MENTAL ILLNESS

The worst day of my life ransacked me on a drizzling winter’s evening in 1986.  My lovely bride Kim lay crushed by depression and intractable parenting litigation.  She fled our home, bent on suicide.  Just before dawn, I stopped searching.  I sobbed and waited for the inevitable phone call.  It came from Idaho.  “Kim survived,” said a stranger.  In relief, I sobbed again.

Thus, our saga of return began.  Ralph Waldo Emerson (American, 19th century A.D.) said, “Nothing is at last sacred but the integrity of your own mind” (Self-Reliance).  Kim was shattered.  Psychiatrists, tests, drugs, side-effects, counseling ensued.  For years, we catalogued her demons (and mine).  The first decade was hardest. Kim feared she might relapse, that I might leave.  Truthfully, I was uncertain I could persevere.  But slowly prayers for cure became determination to cope.  Seneca (Roman, 1st century A.D.) said that with, “diseases of the soul, the worse one is, the less one perceives it” (Epistle LIII).  Kim’s path required painful admissions and self-encounter.  In the end, Kim stabilized.

Jesus (Roman, Province of Judea, 1st century A.D.) cast demons from a mentally ill man into swine (Mark 5:11).  Kim exorcised her torment into rags and Windex.  Our world sparkled.  Fastidious compulsion, however, proved insufficient.  Kim sought wider outlets.  She listens to and stands beside the bipolar afflicted who cross our path.  She devotes herself to empathic conversation.  Frequently, some player in our legal cases is psychologically unwell.  Kim understands, and helps.  She counsels.  She cares.

> **Task to carry out**: Write out the whole mental illness text word for word. The lines that come next are from a different source.

> **Listed records**:
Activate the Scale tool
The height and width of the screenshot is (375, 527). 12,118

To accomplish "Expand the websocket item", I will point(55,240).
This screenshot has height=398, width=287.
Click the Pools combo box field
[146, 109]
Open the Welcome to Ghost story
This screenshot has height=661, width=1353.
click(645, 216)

---

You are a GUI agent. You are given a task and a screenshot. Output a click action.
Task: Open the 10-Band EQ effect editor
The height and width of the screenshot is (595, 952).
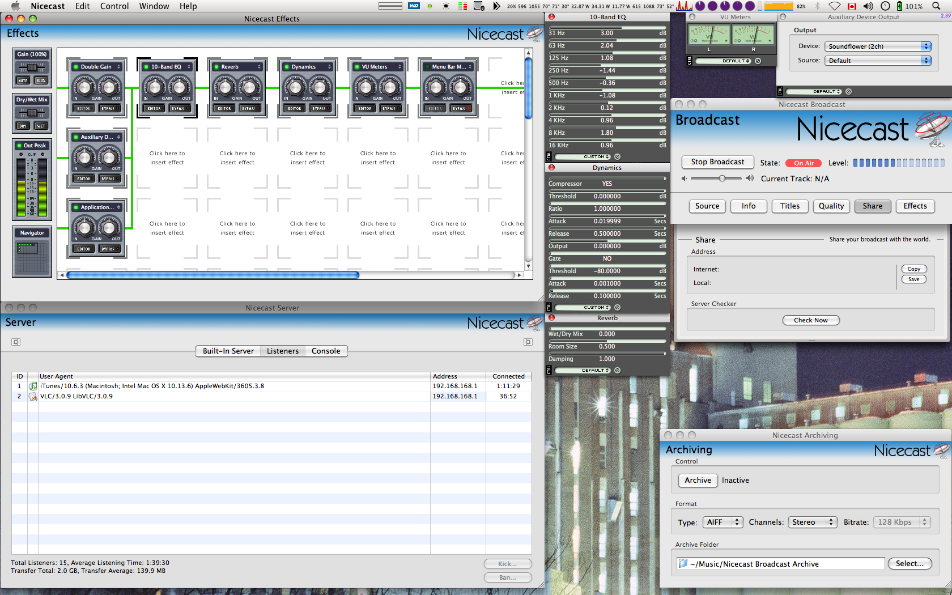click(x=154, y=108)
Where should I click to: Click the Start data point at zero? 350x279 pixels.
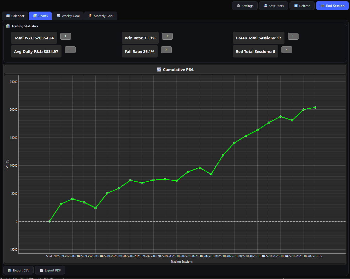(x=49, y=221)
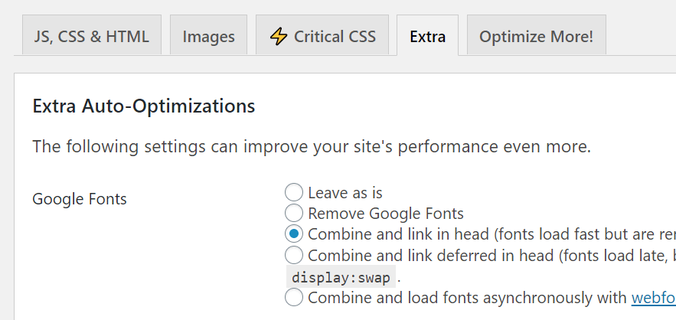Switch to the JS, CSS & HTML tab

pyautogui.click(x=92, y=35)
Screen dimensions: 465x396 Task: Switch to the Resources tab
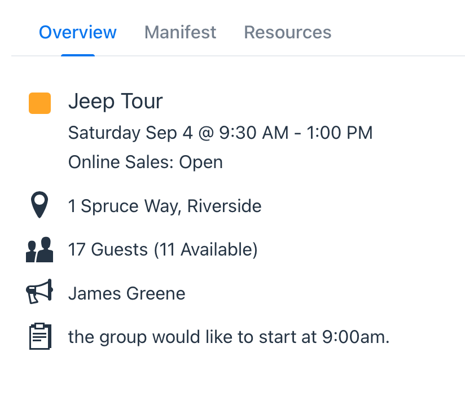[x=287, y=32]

> **Answer to this exercise**:
MENTAL ILLNESS

The worst day of my life ransacked me on a drizzling winter’s evening in 1986.  My lovely bride Kim lay crushed by depression and intractable parenting litigation.  She fled our home, bent on suicide.  Just before dawn, I stopped searching.  I sobbed and waited for the inevitable phone call.  It came from Idaho.  “Kim survived,” said a stranger.  In relief, I sobbed again.

Thus, our saga of return began.  Ralph Waldo Emerson (American, 19th century A.D.) said, “Nothing is at last sacred but the integrity of your own mind” (Self-Reliance).  Kim was shattered.  Psychiatrists, tests, drugs, side-effects, counseling ensued.  For years, we catalogued her demons (and mine).  The first decade was hardest. Kim feared she might relapse, that I might leave.  Truthfully, I was uncertain I could persevere.  But slowly prayers for cure became determination to cope.  Seneca (Roman, 1st century A.D.) said that with, “diseases of the soul, the worse one is, the less one perceives it” (Epistle LIII).  Kim’s path required painful admissions and self-encounter.  In the end, Kim stabilized.

Jesus (Roman, Province of Judea, 1st century A.D.) cast demons from a mentally ill man into swine (Mark 5:11).  Kim exorcised her torment into rags and Windex.  Our world sparkled.  Fastidious compulsion, however, proved insufficient.  Kim sought wider outlets.  She listens to and stands beside the bipolar afflicted who cross our path.  She devotes herself to empathic conversation.  Frequently, some player in our legal cases is psychologically unwell.  Kim understands, and helps.  She counsels.  She cares.